What the average Joe citizen is not aware of is two Financial Accounting Standards Board regulations. These measures were initiated by congress at the same time Sarbanes-Oxley came into being. Another example of the unsuspecting negative consequences of congressional actions is, as recently witnessed, that congress more often than not acts before it thinks. The first is mark to market valuation of assets; the second is FAS 157. Both of these rules have to do with evaluating the market value of assets. Now here is the hard part: under FAS 157, value can be outsourced (such as Chatham Financial) or management if no accredited third party is available. Because of the fear of litigation, pressure from oversight, and the mood of congress, the tendency is to undervalue versus trying to establish real world market value. It is my belief that both of these FASB rulings subjected banks and broker-dealers to an undervalued assessment of assets. It is this particular accounting requirement, the drop in real estate value, and the run to cash in derivatives that prompted the financial crisis in the first cause.

Here is what happened: The real estate sector – instead of its continuance of upward momentum, the sector’s value dropped by a fifth.

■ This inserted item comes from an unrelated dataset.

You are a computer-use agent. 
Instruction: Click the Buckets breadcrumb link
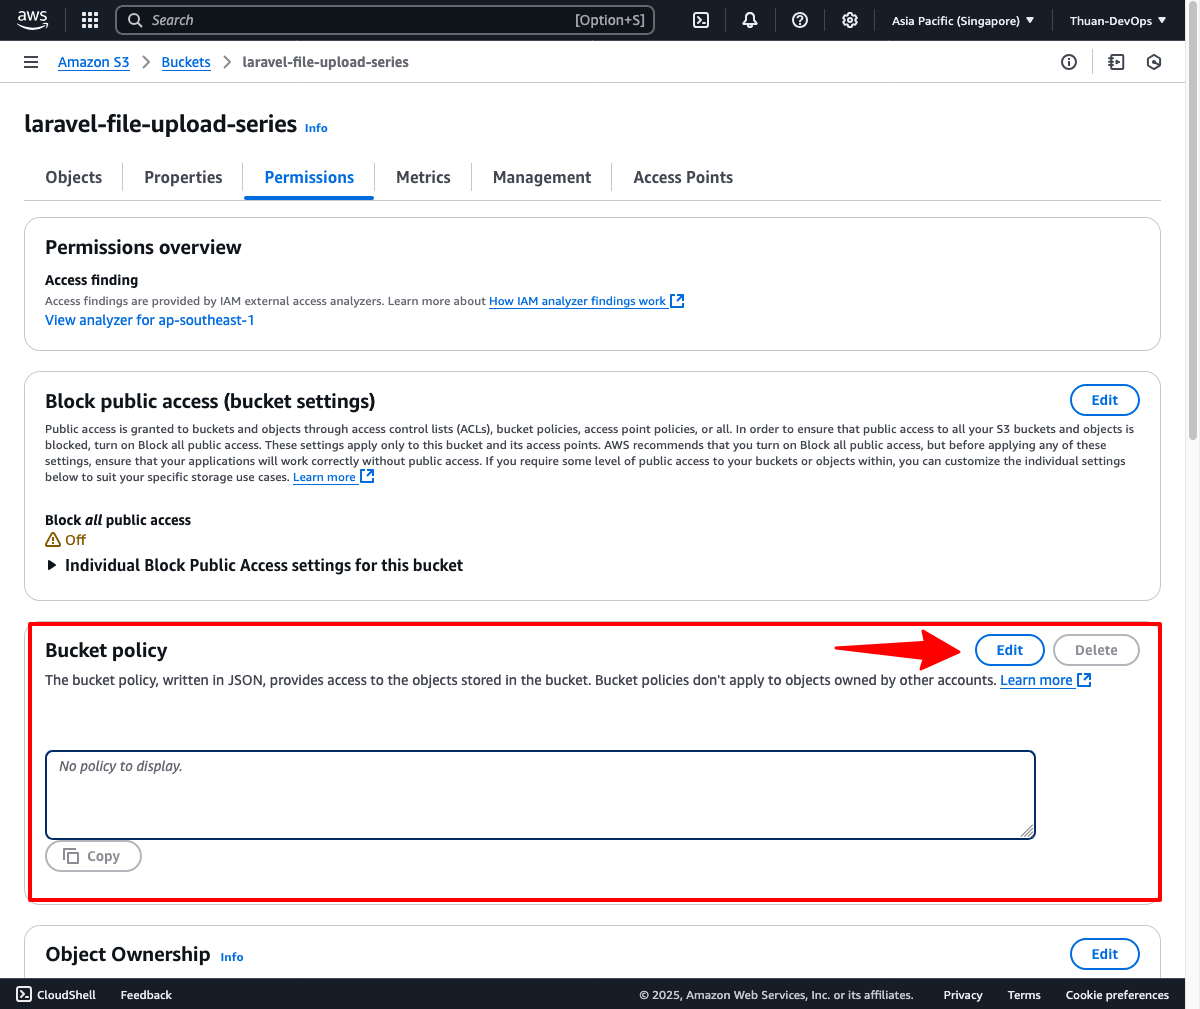(186, 62)
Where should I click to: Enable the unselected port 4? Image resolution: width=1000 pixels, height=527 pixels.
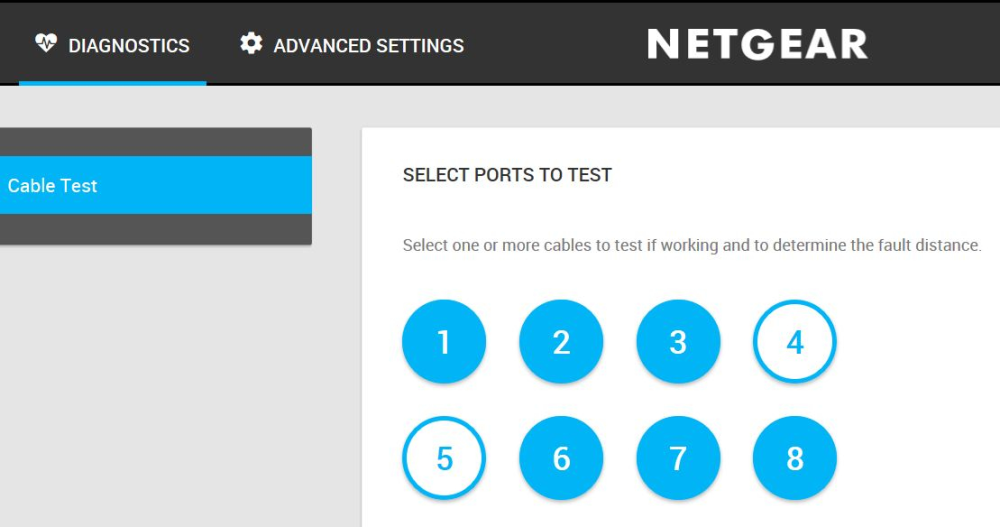click(x=795, y=342)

In a matter of weeks the drop accelerated; the sub-prime mortgage borrows began, in droves, to default, the holders of these securitized mortgage units rushed to cash in their derivatives, the run to cash exceeded AIG’s ability to liquidate, demand exceeded available cash, as a defensive measure banks froze all new lending. The participating broker-dealers’ subordinate debt went negative – they could not comply with existing regulatory compliance; the effect was operational impairment.

The Bush administration’s response to all of this was to prod congress by the thrust and slash of harshly designed innuendos full of negative consequences; the persistence of Paulson prompted fearful confusion and congress submitted. Democrats and republicans came together in a bi-partisan manner to institute TARP as the solution to an ill-defined problem. They appropriated billions of taxpayer dollars on the hope that someone knew what the hell they were doing.